Abgesehen von der Tatsache, dass Facebook heute einfach überall ist, scheint die Demografie bei diesem Muster eine große Rolle zu spielen. Es gibt einen interessanten Unterschied in der Nutzung sozialer Medien je nach Alter.

Facebook ist bei Koreanern unter 24 Jahren enorm beliebt. Diese jungen Leute verbringen 29-34 % ihrer Social-Media-Zeit auf dem Netzwerk (je nach Alter), weit mehr als auf jeder anderen Plattform.

Die gleiche Gruppe junger Leute nutzt auch Instagram stark – es ist das zweitbeliebteste Netzwerk unter ihnen.

Facebook ist auch die beliebteste Option für Nutzer in ihren späten 20ern und 30ern. Aber sie verbringen auch einen relativ gleichmäßigen Anteil ihrer Zeit in anderen Netzwerken, darunter auch in lokal erstellten Angeboten.

Im Gegensatz dazu bevorzugen Koreaner in ihren 40ern und 50ern zwei Optionen: Kakaotalk und BAND. Das könnte daran liegen, dass sie diese bereits nutzen, oder vielleicht bevorzugen ältere Koreaner koreanische Produkte.

Ein Kampf zwischen Ost und West?

════════

## AUFGABENSTELLUNG
Zähle alle sozialen Netzwerke auf, die der Text oben über die Social-Media-Nutzung in Korea mit Namen nennt.

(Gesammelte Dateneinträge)

════════

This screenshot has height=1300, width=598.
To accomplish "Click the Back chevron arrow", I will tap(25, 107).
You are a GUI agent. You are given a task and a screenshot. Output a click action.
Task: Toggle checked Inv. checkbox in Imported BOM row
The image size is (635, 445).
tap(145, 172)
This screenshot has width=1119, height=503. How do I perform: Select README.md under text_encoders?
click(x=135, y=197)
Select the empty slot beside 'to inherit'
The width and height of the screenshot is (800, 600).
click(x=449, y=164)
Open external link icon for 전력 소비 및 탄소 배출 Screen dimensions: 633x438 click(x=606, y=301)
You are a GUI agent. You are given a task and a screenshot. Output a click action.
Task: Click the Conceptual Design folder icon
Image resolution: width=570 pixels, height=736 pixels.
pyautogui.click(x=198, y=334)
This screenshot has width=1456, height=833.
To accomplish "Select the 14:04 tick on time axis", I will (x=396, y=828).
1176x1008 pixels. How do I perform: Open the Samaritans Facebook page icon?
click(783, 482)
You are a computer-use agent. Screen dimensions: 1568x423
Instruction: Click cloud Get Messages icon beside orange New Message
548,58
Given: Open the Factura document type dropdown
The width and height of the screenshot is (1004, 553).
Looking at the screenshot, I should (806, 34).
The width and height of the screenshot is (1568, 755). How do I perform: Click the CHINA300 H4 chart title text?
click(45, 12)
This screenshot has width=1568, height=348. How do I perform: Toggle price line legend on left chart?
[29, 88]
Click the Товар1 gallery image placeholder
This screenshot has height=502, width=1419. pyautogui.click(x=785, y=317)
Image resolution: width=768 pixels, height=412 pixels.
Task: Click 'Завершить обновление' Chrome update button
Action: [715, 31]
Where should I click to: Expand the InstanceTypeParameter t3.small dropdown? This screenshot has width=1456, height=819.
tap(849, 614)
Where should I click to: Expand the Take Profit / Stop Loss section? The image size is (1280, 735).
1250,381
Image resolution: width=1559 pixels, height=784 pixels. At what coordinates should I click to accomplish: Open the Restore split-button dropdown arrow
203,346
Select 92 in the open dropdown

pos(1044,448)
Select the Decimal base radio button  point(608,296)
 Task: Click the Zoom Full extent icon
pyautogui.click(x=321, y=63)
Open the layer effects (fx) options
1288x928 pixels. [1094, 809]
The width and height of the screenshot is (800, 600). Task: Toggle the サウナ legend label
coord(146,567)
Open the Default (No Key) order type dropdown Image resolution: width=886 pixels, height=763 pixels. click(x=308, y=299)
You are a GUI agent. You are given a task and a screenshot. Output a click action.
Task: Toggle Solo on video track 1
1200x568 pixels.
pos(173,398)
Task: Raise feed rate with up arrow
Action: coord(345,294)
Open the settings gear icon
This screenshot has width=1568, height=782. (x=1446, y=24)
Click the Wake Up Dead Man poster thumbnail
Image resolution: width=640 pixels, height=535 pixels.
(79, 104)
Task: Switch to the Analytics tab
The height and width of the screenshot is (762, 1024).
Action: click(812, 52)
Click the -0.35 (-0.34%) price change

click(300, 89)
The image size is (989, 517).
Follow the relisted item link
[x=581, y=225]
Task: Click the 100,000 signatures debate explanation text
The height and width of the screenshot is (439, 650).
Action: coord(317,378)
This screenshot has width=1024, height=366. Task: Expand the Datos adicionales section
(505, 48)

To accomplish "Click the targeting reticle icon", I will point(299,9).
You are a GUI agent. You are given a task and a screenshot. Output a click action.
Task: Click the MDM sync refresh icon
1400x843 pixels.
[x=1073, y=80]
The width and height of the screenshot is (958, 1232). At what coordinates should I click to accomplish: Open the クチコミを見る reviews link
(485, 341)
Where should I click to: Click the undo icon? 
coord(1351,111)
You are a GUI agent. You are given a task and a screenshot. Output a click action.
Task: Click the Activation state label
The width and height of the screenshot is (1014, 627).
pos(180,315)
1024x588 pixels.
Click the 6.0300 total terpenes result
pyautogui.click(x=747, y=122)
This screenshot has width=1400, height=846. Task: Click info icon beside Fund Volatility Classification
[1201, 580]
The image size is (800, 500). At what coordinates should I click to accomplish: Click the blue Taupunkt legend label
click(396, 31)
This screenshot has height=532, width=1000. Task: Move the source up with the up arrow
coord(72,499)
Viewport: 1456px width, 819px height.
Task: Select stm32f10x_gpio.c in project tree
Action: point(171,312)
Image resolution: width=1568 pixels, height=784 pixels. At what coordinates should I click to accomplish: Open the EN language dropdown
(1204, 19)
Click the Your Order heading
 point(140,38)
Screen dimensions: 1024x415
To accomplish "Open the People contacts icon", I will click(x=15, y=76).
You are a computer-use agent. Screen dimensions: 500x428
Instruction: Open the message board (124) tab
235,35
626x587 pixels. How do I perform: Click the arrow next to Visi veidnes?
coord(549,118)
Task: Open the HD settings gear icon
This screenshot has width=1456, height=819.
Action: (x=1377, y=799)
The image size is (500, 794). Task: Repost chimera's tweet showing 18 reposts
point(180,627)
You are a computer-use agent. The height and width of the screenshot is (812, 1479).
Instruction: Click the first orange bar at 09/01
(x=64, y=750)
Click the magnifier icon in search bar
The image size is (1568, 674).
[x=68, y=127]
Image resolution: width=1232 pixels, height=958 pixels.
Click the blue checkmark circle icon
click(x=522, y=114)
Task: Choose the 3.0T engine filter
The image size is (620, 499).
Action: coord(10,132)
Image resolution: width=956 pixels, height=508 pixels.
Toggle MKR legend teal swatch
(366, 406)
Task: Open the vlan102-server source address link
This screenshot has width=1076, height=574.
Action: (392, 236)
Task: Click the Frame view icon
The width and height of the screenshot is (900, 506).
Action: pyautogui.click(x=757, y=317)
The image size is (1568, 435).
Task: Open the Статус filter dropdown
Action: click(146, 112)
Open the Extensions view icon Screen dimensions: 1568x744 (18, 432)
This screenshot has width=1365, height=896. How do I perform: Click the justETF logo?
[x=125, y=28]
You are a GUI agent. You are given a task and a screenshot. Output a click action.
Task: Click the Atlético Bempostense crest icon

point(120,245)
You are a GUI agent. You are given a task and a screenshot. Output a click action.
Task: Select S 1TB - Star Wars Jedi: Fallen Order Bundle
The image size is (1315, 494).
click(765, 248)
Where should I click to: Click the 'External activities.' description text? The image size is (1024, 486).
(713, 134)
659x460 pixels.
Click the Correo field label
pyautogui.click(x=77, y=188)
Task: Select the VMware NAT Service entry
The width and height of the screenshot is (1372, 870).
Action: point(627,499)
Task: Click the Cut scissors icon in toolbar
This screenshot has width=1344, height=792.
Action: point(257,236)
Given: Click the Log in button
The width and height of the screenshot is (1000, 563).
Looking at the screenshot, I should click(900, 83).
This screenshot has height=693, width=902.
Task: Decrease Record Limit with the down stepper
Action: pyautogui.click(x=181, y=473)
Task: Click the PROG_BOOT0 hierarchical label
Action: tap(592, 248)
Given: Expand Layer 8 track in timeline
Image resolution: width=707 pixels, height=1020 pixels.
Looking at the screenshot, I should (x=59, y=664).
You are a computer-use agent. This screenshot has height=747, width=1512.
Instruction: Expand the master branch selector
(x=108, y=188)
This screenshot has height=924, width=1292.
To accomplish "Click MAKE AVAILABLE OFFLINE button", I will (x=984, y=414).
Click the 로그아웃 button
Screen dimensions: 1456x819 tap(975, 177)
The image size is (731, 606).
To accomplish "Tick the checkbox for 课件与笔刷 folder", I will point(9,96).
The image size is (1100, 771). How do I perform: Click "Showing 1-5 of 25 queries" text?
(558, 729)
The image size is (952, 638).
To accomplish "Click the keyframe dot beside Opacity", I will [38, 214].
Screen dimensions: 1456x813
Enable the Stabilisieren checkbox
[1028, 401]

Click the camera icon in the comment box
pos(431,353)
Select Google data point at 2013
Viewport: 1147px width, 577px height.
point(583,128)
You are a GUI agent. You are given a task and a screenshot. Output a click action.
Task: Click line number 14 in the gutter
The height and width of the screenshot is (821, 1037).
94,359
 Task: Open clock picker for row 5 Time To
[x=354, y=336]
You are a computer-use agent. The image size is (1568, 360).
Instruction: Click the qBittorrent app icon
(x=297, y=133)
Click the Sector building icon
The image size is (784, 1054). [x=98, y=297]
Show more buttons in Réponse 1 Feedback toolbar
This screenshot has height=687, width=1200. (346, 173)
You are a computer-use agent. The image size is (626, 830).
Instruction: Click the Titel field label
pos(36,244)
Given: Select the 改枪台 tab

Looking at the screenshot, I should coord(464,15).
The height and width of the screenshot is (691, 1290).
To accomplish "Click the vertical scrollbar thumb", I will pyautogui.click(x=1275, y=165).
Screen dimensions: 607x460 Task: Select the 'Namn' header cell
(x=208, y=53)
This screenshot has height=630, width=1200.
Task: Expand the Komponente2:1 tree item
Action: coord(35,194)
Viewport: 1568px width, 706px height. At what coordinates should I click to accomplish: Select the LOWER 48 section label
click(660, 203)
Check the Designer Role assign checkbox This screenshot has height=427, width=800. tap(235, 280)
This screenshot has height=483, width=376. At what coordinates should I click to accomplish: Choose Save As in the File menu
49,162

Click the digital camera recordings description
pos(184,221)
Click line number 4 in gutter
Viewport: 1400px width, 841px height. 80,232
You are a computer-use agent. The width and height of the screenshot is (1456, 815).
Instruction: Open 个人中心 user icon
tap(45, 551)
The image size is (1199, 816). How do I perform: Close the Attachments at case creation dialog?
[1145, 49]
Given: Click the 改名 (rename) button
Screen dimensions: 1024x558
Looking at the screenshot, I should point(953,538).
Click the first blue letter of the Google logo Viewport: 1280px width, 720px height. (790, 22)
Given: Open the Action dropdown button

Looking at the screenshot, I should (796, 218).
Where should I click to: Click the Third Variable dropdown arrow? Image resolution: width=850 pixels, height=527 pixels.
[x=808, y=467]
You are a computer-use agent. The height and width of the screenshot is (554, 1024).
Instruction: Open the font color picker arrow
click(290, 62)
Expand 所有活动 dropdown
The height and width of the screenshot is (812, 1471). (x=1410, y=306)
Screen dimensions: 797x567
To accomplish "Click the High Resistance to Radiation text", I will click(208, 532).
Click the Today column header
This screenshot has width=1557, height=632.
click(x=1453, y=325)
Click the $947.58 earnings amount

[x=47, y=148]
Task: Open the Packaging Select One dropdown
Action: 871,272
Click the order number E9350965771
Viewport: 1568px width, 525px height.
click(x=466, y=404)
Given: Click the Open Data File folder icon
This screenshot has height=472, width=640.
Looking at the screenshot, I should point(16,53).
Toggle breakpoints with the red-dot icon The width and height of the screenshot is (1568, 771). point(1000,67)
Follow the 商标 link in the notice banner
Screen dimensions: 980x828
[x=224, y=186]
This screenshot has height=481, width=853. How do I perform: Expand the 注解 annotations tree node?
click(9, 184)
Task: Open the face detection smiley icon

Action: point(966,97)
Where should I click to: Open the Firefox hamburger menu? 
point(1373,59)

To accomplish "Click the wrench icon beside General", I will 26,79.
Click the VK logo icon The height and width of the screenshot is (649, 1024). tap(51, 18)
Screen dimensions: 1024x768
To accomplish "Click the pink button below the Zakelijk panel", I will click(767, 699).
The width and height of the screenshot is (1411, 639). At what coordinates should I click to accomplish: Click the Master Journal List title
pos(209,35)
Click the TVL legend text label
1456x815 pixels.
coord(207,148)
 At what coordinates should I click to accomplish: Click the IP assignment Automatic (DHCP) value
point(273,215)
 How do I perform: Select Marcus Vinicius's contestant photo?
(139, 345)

════════

## LÖSUNG
Facebook, Instagram, Kakaotalk, BAND